Eagles where fishing too! There was an amazing amount of bait fish in the water around us. It was quite the show watching the eagles soaring by and snatching a fish from the water.

Thankfully we stayed in the skiff except for a short landing on the shore of an island. We have seen refuge from the Japanese Tsunami that people are starting to find. I got a buoy, a piece of net, and a spray can with foreign lettering. (Zach says it is Chinese, not Japanese).

The whole day was magical like this. It followed us right back to the float house. We all met up and sat on the front deck to share our day and eat dinner. We cleaned our fish and put the carcasses on the front log boom. We got to watch more eagles fighting over them.



We could see seal feeding on on shore across from us, a whale lay on its back repeatedly smacking one flipper on the surface, and in the distance we could just see a Black Bear rolling and feed on the tall grasses by the shore.

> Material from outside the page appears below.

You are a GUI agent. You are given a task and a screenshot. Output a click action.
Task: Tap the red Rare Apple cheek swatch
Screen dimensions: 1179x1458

It will be hard to top this day.







Monday, July 2, 2012

Sitka Blacktail Deer

Fawns are showing up
Momma and baby

wait for me.



I'm hiding

What is this car doing here by me.

Hi there......
Larry recently got some great pics of the local deer.  They are not like the vehicle savvy Whitetail deer you see down in America.  These deer just stand and look at people or cars.  When they do run, it is a hilarious kangaroo- like bouncing gait.
Another curious behavior they exhibit is this hiding pose the fawn here is modelling.  When danger is near the baby will drop down and freeze while Mama lures the threat away after her.  What this fawn failed to grasp was to drop and hide in the tall grass, not in the middle of the road!  We pulled right up beside it.  Larry opened his car door to take these pictures.  The baby looked up at him but still didn't run off.  We sure hope it got out of the road after we left.  There might be another car by some time today!

Bringing Gas to the Floathouse



I wrote this in March when we first returned.  Now we just had our one summer day here last Saturday; it was sunny and up to 87!!  The next day was back in the 30s and sleeting.  So, when does the Petrol Marine schedule our delivery??  Zach was here this time to help but we were all pretty hot and miserable and we missed out on a prime boating day!
Living on a float house as we do, everywhere we go involves a motor.  Our house too is powered by a gas generator which we need to run about three hours per day.  Our business processor building requires generated power as well for light and to tumble and wash the shellfish.
That gas has to be carried to our remote place, no pipes or deliveries here.  The first years involved JR loading 5 gal. cans in the boat, carrying them up the ramp to a truck, driving said truck to town, carrying cans down another ramp at Petro Marine to be filled, then the trip was reversed.  In the winter months it becomes even more tricky.
When Larry and I arrived to stay and consumption went up threefold, we begin to seek easier methods to run the place.
We have explored wind turbines – not the right sustained wind in our cove as we know it to be now but still opened minded.  We put up some small solar panels and built up the battery storage.  Again, as we know it to work now, not too well in a rain forest above the northern latitudes.
So we still have need for gasoline.  We moved a 350 gal. storage tank onto the ramp on the mainland.  For this amount the supplier will deliver to Naukati.  We still need to carry 5 gal. cans to shore and return them full to the house but we are buying at volume pricing and can better plan the our shorter trips around the weather.
The next summer we bought a second tank to keep at the house.  The tank had to be situated up on skids to gravity empty so we have to climb a ladder to fill it from the top, but it works!  Now we fill our shore tank, spend a painful day moving gas and filling the house tank (where is Zach when we need him) and have fuel at our finger tips for weeks.
This year, with the uncertainty of gas and prices we have a second set of two big tanks operating.  We just ordered 600+ gallons of gas at a bulk discount and spent two miserable days moving 5 gal. cans.
It is these little pesky details that make our lives interesting.
Lar would still like to explore a water/wave power generator.  We do have that action constantly.  Anybody with more knowledge or suggestions please chime on in, we could use the advice.